* **MATERIAL FOR THE TASK**

# # # # #

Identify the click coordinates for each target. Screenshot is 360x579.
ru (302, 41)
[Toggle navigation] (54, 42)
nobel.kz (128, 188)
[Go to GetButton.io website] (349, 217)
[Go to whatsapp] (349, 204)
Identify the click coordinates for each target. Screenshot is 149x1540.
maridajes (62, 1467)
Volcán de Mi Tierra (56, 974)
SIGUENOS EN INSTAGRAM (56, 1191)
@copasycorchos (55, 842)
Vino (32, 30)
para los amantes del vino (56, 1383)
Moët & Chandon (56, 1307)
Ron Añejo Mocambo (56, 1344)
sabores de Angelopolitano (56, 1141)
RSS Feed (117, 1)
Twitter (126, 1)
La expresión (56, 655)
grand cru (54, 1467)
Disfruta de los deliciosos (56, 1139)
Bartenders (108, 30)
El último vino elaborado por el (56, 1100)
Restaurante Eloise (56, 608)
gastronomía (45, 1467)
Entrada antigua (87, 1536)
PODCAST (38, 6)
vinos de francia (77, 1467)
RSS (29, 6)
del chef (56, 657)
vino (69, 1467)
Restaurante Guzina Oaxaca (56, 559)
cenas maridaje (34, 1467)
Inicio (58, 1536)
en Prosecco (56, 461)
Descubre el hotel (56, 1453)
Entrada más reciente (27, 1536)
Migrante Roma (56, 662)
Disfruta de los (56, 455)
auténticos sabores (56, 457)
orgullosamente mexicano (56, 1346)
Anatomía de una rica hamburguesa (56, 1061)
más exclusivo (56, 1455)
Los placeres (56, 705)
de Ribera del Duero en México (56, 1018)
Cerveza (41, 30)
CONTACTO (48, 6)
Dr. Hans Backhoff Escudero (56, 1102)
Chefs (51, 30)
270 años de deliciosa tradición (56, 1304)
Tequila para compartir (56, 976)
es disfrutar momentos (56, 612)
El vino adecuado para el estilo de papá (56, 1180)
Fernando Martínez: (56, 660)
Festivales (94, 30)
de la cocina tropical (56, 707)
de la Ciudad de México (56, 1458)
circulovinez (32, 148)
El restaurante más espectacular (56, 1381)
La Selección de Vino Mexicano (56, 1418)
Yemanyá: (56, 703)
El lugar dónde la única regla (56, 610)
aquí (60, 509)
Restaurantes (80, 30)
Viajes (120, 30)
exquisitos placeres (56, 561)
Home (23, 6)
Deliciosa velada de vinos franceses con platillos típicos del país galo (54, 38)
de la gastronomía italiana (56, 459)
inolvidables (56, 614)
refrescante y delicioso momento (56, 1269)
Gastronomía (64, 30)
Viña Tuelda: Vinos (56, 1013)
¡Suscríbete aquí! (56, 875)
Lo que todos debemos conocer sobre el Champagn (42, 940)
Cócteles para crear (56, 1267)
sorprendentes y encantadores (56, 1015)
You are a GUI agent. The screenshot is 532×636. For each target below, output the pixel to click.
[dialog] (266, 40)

# # # # #

* **STATED GOAL**
Rewrite every line of the records above as a numbered list, omitting any blank lines.

* **WRITTEN SOLUTION**
1. Identify the click coordinates for each target. Screenshot is 360x579.
2. ru (302, 41)
3. [Toggle navigation] (54, 42)
4. nobel.kz (128, 188)
5. [Go to GetButton.io website] (349, 217)
6. [Go to whatsapp] (349, 204)
7. Identify the click coordinates for each target. Screenshot is 149x1540.
8. maridajes (62, 1467)
9. Volcán de Mi Tierra (56, 974)
10. SIGUENOS EN INSTAGRAM (56, 1191)
11. @copasycorchos (55, 842)
12. Vino (32, 30)
13. para los amantes del vino (56, 1383)
14. Moët & Chandon (56, 1307)
15. Ron Añejo Mocambo (56, 1344)
16. sabores de Angelopolitano (56, 1141)
17. RSS Feed (117, 1)
18. Twitter (126, 1)
19. La expresión (56, 655)
20. grand cru (54, 1467)
21. Disfruta de los deliciosos (56, 1139)
22. Bartenders (108, 30)
23. El último vino elaborado por el (56, 1100)
24. Restaurante Eloise (56, 608)
25. gastronomía (45, 1467)
26. Entrada antigua (87, 1536)
27. PODCAST (38, 6)
28. vinos de francia (77, 1467)
29. RSS (29, 6)
30. del chef (56, 657)
31. vino (69, 1467)
32. Restaurante Guzina Oaxaca (56, 559)
33. cenas maridaje (34, 1467)
34. Inicio (58, 1536)
35. en Prosecco (56, 461)
36. Descubre el hotel (56, 1453)
37. Entrada más reciente (27, 1536)
38. Migrante Roma (56, 662)
39. Disfruta de los (56, 455)
40. auténticos sabores (56, 457)
41. orgullosamente mexicano (56, 1346)
42. Anatomía de una rica hamburguesa (56, 1061)
43. más exclusivo (56, 1455)
44. Los placeres (56, 705)
45. de Ribera del Duero en México (56, 1018)
46. Cerveza (41, 30)
47. CONTACTO (48, 6)
48. Dr. Hans Backhoff Escudero (56, 1102)
49. Chefs (51, 30)
50. 270 años de deliciosa tradición (56, 1304)
51. Tequila para compartir (56, 976)
52. es disfrutar momentos (56, 612)
53. El vino adecuado para el estilo de papá (56, 1180)
54. Fernando Martínez: (56, 660)
55. Festivales (94, 30)
56. de la cocina tropical (56, 707)
57. de la Ciudad de México (56, 1458)
58. circulovinez (32, 148)
59. El restaurante más espectacular (56, 1381)
60. La Selección de Vino Mexicano (56, 1418)
61. Yemanyá: (56, 703)
62. El lugar dónde la única regla (56, 610)
63. aquí (60, 509)
64. Restaurantes (80, 30)
65. Viajes (120, 30)
66. exquisitos placeres (56, 561)
67. Home (23, 6)
68. Deliciosa velada de vinos franceses con platillos típicos del país galo (54, 38)
69. de la gastronomía italiana (56, 459)
70. inolvidables (56, 614)
71. refrescante y delicioso momento (56, 1269)
72. Gastronomía (64, 30)
73. Viña Tuelda: Vinos (56, 1013)
74. ¡Suscríbete aquí! (56, 875)
75. Lo que todos debemos conocer sobre el Champagn (42, 940)
76. Cócteles para crear (56, 1267)
77. sorprendentes y encantadores (56, 1015)
78. You are a GUI agent. The screenshot is 532×636. For each target below, output the pixel to click.
79. [dialog] (266, 40)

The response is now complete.